The container ecosystem is now a core part of many organisations’ technology roadmaps.

However, as with all emerging technologies, some counter-productive myths about containers have arisen. To help make container adoption as easy and safe as possible, clarity is essential and so it’s important that we debunk these myths. Here are three to be aware of:

Myth 1: ‘Containers are basically light-weight VMs’

This is true in a hand-wavy kind of way – but it’s important to think of containers more as an executable format than a virtual machine (VM). There’s no hardware abstraction penalty, the ecosystem is fully open-source and includes systems for managing images and orchestrating complex environments.

>See also: How and why containers should be the way forward for enterprises

Containers are more of a Goldilocks abstraction – not too hot and not too cold, the right size and speed for fast feedback loops and deployments.

Myth 2: ‘Containers are insecure’

In the early days of container usage, this point had merit. But over the past few years, Docker, Red Hat, and the community at large have contributed loads of security-related features to the Docker runtime. These were designed for ‘enterprise-level’ security acceptance and include dropping capabilities, integration with SELinux and AppArmor, and secure computing mode (seccomp), among other things.

Of course, knowing what data is where and in what form is another fundamental security aspect. One best practice technique to avoid a scattering of container images spread across multiple services and systems, is to design, build, and maintain a standard container build and deployment pipeline. This pipeline should focus on building images, capturing metadata, running scans, and pushing images into a central container registry.
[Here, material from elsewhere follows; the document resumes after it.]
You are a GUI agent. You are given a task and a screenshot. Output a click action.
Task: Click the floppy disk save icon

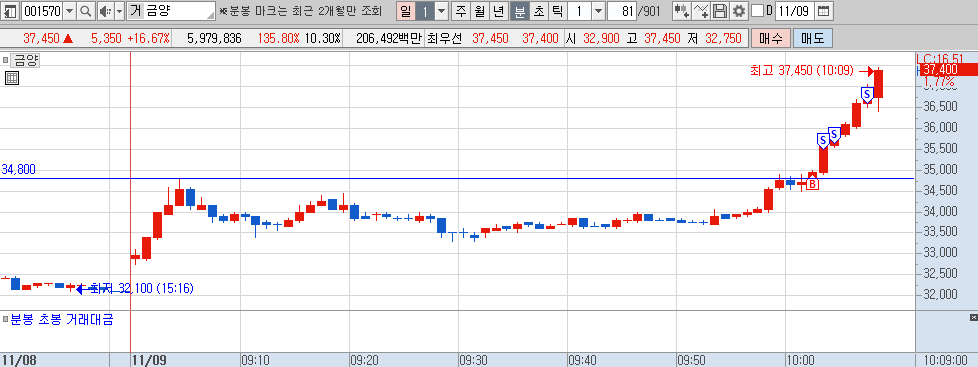(x=720, y=11)
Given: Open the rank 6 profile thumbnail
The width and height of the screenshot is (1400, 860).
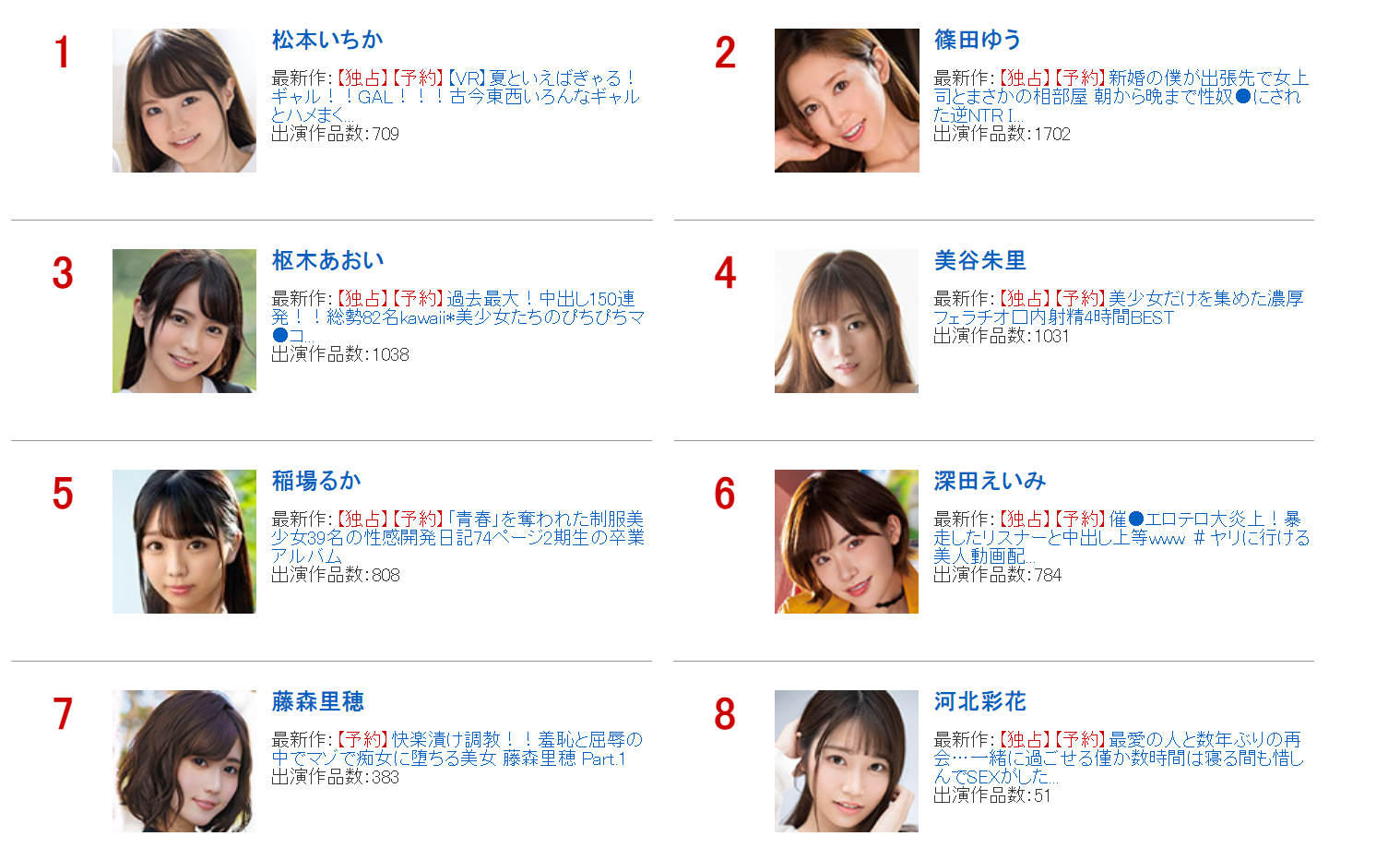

This common, shared pipeline approach has an important and welcome pre-requisite: to have a standard pipeline, you need standardised workloads. This means each containerised workload must adhere to coherent naming and versioning conventions, provide some metadata at build- and run-time (e.g. uniform status endpoints), and ship log and metric data consistently.

>See also: Everything you need to know about containers 

Each workload must also follow twelve-factor app principles enough to run successfully as a pool of containers – and specifically, secrets or other sensitive data must never exist in plain text in the container image filesystem.

Once you have a standard pipeline and registry, you have an auditable source of truth for all images, can implement security and compliance checks, and really start to understand how people are using containers.

Myth 3: ‘I can only drive value from new applications’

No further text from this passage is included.